街でやること1
私の住むダンジョンは、森の中にある。
夜中のモンスターは3割り増しで狂暴だから、この時間からダンジョンへ帰るのは難しいだろう。
実際、傾きかけていたお日様は、しっかり沈んでおり。それとは逆に街は賑やかに明るく照らされている。
そんなものに目もくれず、私は宿に急いだ。
慣れた道を歩き、時々ふらついて来る酔っぱらいを避けながら、馴染みの店の前に。
「あら、スーちゃんじゃないの」
カウンターから、老婆の声。
「お久し振りです。今日もいきなりだけど泊めてくれませんか?」
そこは宿に見えない、通常の家屋のような佇まいだったけど、一応は泊まることができる店だった。
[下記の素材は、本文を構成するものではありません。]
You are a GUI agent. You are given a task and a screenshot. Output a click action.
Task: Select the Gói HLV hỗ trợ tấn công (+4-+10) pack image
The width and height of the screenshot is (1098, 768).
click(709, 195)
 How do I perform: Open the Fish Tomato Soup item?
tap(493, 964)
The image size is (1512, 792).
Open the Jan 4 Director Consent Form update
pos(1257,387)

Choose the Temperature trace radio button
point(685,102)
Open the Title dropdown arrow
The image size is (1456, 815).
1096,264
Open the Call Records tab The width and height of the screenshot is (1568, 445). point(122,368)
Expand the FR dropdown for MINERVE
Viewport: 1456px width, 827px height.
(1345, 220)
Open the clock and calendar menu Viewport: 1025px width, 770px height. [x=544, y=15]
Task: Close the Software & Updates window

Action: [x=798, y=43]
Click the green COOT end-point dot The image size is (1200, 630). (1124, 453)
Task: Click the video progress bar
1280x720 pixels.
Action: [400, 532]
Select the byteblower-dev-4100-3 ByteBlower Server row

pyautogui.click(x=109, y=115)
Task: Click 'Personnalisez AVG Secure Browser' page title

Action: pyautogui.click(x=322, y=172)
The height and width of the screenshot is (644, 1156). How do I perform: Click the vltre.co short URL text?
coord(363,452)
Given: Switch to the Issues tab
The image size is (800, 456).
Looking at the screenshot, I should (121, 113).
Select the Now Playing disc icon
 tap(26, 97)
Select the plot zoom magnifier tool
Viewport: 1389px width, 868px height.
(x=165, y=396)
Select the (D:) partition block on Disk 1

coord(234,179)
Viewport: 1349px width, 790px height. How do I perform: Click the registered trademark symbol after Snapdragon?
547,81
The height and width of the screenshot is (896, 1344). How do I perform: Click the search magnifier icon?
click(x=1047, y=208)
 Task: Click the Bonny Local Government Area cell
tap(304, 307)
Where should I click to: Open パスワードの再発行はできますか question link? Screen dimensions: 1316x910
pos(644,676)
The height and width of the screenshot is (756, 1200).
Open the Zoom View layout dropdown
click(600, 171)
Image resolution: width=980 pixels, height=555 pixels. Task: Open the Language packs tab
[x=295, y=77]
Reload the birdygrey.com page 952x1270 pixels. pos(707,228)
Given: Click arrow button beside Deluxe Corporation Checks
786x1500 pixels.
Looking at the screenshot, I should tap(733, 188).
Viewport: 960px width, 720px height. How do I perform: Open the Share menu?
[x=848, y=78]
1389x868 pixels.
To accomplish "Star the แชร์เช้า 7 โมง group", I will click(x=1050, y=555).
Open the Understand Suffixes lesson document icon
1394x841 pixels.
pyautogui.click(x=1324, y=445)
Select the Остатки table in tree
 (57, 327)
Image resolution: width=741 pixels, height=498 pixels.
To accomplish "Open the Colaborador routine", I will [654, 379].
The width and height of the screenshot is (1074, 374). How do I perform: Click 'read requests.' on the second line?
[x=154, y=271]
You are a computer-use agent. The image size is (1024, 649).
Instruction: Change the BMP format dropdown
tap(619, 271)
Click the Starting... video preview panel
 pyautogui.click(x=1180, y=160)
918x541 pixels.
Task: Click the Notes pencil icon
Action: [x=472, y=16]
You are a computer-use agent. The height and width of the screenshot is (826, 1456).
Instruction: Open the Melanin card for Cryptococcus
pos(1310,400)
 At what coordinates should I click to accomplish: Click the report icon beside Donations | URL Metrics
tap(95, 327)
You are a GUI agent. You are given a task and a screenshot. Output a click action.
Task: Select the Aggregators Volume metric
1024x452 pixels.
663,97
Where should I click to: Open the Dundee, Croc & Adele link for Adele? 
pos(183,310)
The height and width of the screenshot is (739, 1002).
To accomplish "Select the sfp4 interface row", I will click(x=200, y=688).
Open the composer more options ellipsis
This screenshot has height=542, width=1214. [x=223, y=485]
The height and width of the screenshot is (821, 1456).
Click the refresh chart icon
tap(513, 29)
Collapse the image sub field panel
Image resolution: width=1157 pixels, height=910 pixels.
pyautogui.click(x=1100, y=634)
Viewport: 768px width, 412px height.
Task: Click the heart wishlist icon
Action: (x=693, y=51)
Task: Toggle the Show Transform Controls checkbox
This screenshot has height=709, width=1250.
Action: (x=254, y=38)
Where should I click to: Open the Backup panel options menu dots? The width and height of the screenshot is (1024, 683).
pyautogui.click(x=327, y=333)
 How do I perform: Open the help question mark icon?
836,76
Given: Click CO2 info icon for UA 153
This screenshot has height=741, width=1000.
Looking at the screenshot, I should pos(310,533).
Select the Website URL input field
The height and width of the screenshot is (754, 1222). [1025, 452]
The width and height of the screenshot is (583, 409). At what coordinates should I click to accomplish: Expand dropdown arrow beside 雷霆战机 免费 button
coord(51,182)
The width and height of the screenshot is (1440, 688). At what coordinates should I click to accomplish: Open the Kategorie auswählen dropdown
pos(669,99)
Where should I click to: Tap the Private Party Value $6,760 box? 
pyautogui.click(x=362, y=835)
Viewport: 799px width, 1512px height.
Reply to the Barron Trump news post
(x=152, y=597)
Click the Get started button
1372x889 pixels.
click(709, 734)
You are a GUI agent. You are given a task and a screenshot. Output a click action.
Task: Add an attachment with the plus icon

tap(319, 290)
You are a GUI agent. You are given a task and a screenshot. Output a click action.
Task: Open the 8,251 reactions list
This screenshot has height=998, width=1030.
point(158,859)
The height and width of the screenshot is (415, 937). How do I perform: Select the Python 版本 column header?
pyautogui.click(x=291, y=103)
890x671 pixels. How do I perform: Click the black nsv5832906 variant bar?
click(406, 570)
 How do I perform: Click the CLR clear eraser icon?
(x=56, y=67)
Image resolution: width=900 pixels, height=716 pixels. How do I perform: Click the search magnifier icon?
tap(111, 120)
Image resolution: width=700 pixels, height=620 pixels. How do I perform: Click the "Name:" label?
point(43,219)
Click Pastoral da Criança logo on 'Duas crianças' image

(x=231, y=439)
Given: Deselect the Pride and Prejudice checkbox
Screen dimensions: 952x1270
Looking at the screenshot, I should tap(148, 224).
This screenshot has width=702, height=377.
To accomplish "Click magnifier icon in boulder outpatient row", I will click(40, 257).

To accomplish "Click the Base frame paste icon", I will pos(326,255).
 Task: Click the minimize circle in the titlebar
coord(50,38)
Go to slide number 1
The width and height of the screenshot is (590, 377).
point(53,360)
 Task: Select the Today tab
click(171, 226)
このおばぁちゃんは昔息子さんとここに住んでいたのだけど、ストレンジャーだった息子さんを任務で失くしてから、余った部屋を人に貸しているらしい。
「ご飯は作るかい?」
「いい、食べてきたから」
私はそう言うと30エン相当のお金である、大天使の羽を3枚、しわしわの手に握らせた。
そのまま案内も無しに二階の部屋へと上がっていく。
その部屋は他と違って少し不思議な作りで。
他の家が大抵は石造りなのに対して、殆どが木で出来ている。
そして床に敷き詰められていたのは、草で編んだ硬い絨毯だ。
なんでも、東の方の一部の地域に伝わる伝統的な絨毯で《タタミ》というらしい。
毎日ふわふわの絨毯で寝る私は硬い場所では寝れないのだけど、このタタミという絨毯はほんの少しいい匂いがして、嫌いじゃないんだよね。
と、全身でタタミを感じているうちに、うとうとしていたらしい。
疲れてたのかな……絶対あれだ。あいつらのせいだ。